Fahrerlaubnis Verordnung
Fahrerlaubnis Verordnung
Die Fahrerlaubnis Verordnung, umgangssprachlich kurz FeV ist ein entscheidender Bestandteil des deutschen Verkehrsrechts, genauer gesagt des Straßenverkehrsrechts. Die Neuregelung aus Ende der 1990er-Jahre war damals im Zuge der EU-weiten Harmonisierung zur Vereinheitlichung des Fahrerlaubnisrechtes notwendig geworden.
In der aktuellen Fahrerlaubnis Verordnung gemäß der letzten Änderung aus April 2020 wird einerseits die allgemeine Zulassung zum Straßenverkehr und andererseits das Führen des Kraftfahrzeuges geregelt. Mit der 4. Führerschein-Richtlinie plant die EU zudem im Jahr 2025 weitreichende Anpassungen wie die optionale Einführung eines digitalen Führerscheins. Kein Teil aktueller Neuerungen sind verpflichtende Gesundheitschecks für ältere Fahrzeugführer.
ALLGEMEINE VORAUSSETZUNGEN FÜR DIE FAHRERLAUBNIS
Nach der FeV muss der potenzielle Teilnehmer am Straßenverkehr bestimmte Voraussetzungen erfüllen, um die Fahrerlaubnis erteilt zu bekommen.
Gemäß § 7 FeV ist eine Voraussetzung der ordentliche, das heißt ordnungsgemäß angemeldete Wohnsitz in Deutschland. In § 10 FeV ist das Mindestalter für die einzelnen Fahrerlaubnis- beziehungsweise Führerscheinklassen festgelegt. Unter der lfd. Nummer 5. wird die Fahrerlaubnis Klasse B für Pkw mit dem Mindestalter von 17 respektive 18 Jahren aufgeführt.
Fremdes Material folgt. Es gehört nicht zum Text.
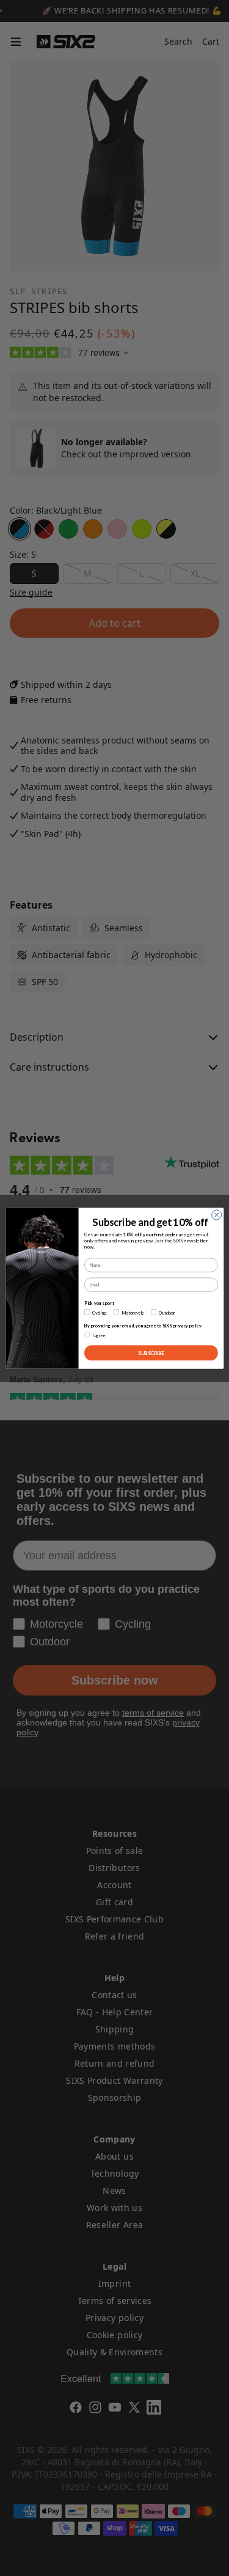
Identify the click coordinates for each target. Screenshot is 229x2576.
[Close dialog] (216, 1214)
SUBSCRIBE (150, 1352)
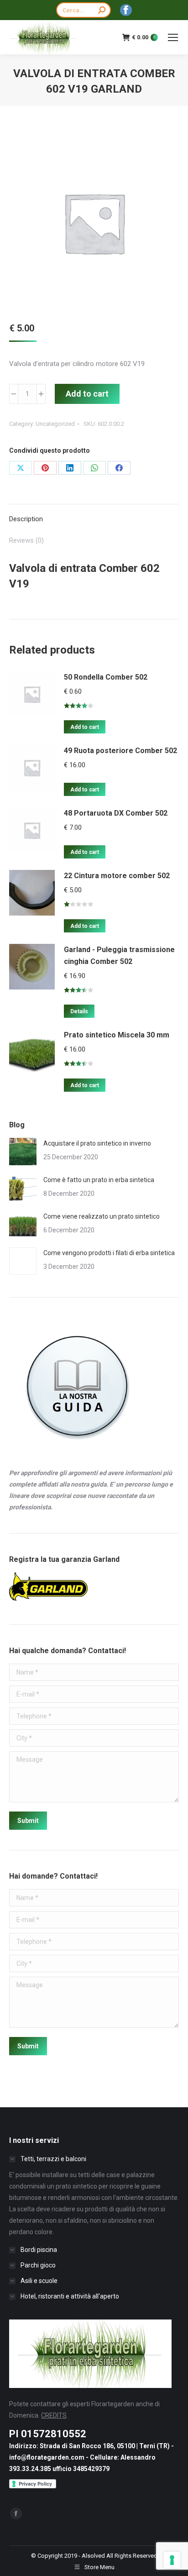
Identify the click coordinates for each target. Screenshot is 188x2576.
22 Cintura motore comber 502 (117, 875)
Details (79, 1011)
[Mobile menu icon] (173, 37)
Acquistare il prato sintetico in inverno (97, 1143)
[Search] (101, 10)
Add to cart (87, 393)
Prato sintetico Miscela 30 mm (116, 1035)
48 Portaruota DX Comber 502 (115, 813)
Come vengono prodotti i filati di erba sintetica (109, 1253)
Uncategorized (55, 423)
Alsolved (93, 2555)
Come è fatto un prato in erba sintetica (98, 1179)
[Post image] (23, 1151)
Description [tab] (26, 519)
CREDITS (54, 2415)
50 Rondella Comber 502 (105, 677)
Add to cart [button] (84, 727)
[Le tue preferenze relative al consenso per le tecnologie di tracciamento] (172, 2560)
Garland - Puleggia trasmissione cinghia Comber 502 (119, 955)
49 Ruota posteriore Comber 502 (120, 750)
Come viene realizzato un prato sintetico (101, 1216)
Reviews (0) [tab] (26, 540)
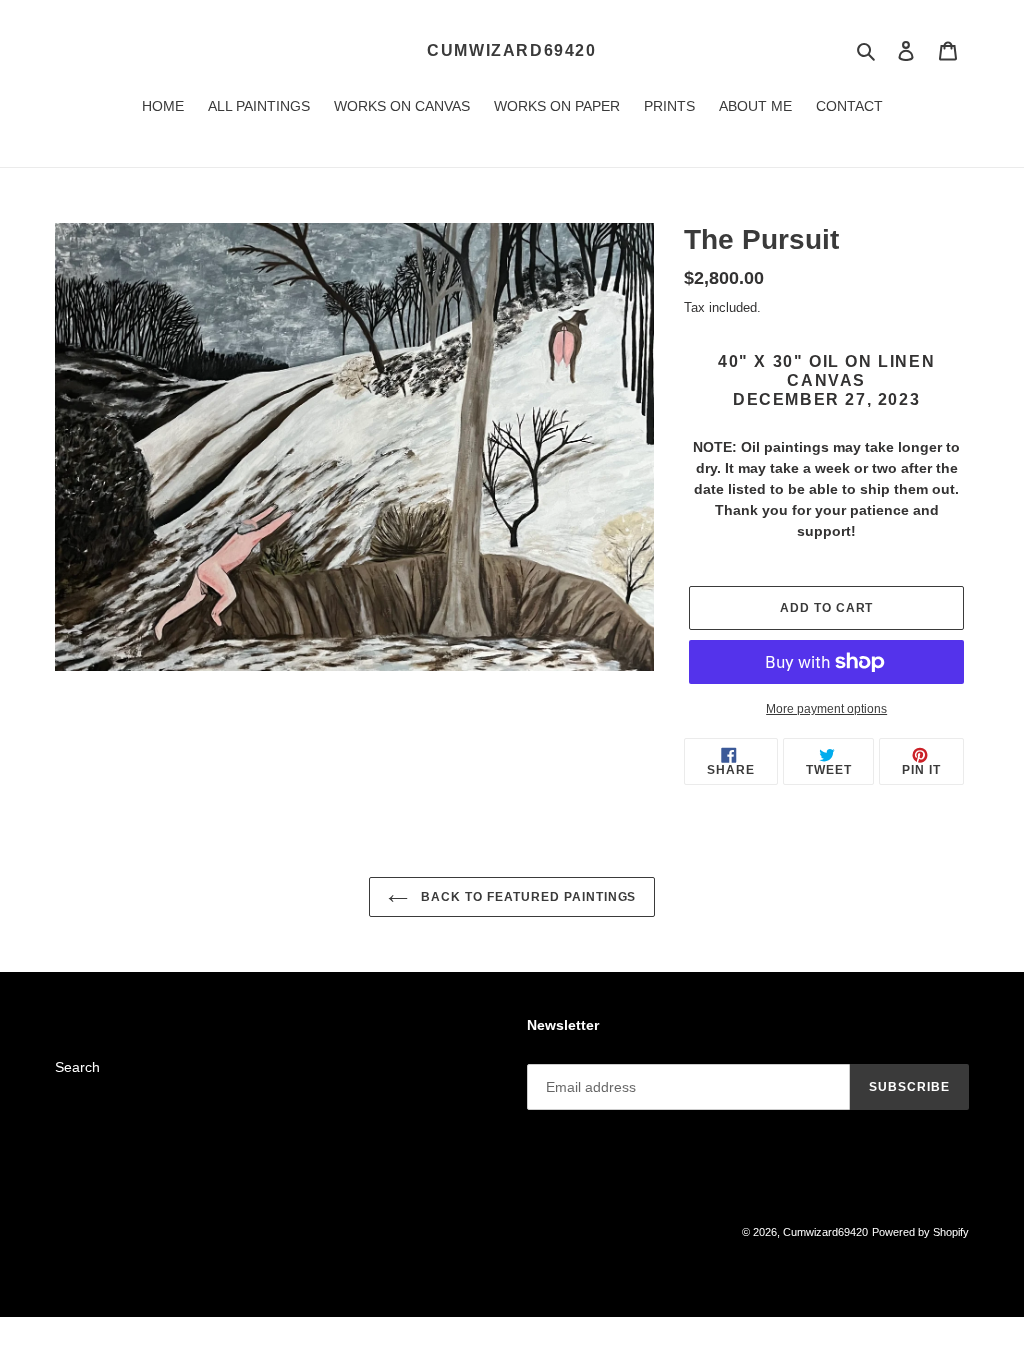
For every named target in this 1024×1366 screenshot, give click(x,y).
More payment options (826, 709)
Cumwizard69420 (511, 50)
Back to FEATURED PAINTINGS (527, 897)
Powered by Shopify (920, 1232)
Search (77, 1067)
Der § 6 FeV definiert die Einteilung aller Fahrerlaubnisklassen. Sie reicht von der Klasse AM für zweirädrige Kraftfahrzeuge über die Klasse B für Personenkraftfahrzeuge, kurz Pkw bis hin zu den Klassen C, D sowie T und L für landwirtschaftliche Zugmaschinen wie Traktoren und andere.
Der Fahrerlaubnis-Aspirant muss die notwendigen körperlichen und geistigen Anforderungen erfüllen, und er darf in der Vergangenheit nicht in einem groben Maß gegen verkehrsrechtliche Vorschriften verstoßen haben. Im Grunde genommen regelt die FeV den gesamten Ablauf der Führerscheinprüfung bis ins Detail.
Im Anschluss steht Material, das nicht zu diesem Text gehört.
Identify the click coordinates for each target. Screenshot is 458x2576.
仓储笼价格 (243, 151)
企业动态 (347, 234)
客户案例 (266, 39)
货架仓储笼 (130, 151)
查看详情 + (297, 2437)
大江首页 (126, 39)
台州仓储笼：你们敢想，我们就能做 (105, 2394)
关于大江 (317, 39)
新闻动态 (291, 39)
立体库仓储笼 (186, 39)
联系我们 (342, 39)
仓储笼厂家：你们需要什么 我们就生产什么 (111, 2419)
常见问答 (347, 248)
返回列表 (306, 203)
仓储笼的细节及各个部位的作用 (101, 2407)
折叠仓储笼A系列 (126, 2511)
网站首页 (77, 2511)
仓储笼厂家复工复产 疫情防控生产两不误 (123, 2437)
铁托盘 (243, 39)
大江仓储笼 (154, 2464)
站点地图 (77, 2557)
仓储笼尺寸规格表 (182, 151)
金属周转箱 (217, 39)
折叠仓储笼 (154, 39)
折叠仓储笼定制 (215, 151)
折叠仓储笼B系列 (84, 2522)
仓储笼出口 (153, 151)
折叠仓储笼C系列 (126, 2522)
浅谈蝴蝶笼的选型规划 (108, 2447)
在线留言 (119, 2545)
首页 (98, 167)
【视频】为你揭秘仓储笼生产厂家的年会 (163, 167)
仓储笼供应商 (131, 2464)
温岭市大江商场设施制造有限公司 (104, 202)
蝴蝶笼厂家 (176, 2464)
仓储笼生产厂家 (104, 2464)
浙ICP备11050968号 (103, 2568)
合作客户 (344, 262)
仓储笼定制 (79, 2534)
ENTZUG DER FAHRERLAUBNIS UND UMTAUSCHFRISTEN
Maßgebend für die Neuerteilung der Fahrerlaubnis nach dem vorangegangenen Fahrerlaubnisentzug ist § 20 der Fahrerlaubnis Verordnung. In dieser Situation kommen mehrere Bestimmungen des Verkehrsrechts sowie weiterer Gesetze ins Spiel, bis hin zur StPO, der Strafprozessordnung. Die Teilnahme am öffentlichen Straßenverkehr ohne Fahrerlaubnis ist eine Straftat.
Ebenfalls durch die FEV geregelt sind die Umtauschfristen für alte und nationale Führerscheine zum einheitlichen EU-Führerschein im Scheckkarten-Format. Bis zum 19. Januar 2025 hatte der Umtausch aller klassischer Papierführerscheine für Eigentümer des Geburtsjahres 1971 und älter zu erfolgen. Der Austausch von Kartenführerscheine aus den Jahren 1999 bis 2001 hat bis zum 19. Januar 2026 zu erfolgen. Die letzte Regelung tritt am 19. Januar 2033 in Kraft, wenn Führerscheinbesitzer mit Geburtsjahr vor 1953 zwingend und unabhängig vom Datum der Ausstellung einen Umtausch vornehmen müssen.
FeV UND SONDERNUTZUNG VON FAHRZEUGEN
Die Fahrerlaubnis Verordnung enthält weiterhin Regelungen zu Sonderbestimmungen für beispielsweise Dienstfahrzeuge, für die gewerbliche Fahrzeugnutzung von Taxi, Krankenwagen und anderen. Letztendlich sind auch die Anerkennung, Erteilung und Entziehung von ausländischen Fahrerlaubnissen geregelt, und zwar sowohl innerhalb als auch außerhalb der EU. Regelungen zum Punktesystem des Flensburger Verkehrszentralregisters VZR komplettieren die Fahrerlaubnis Verordnung.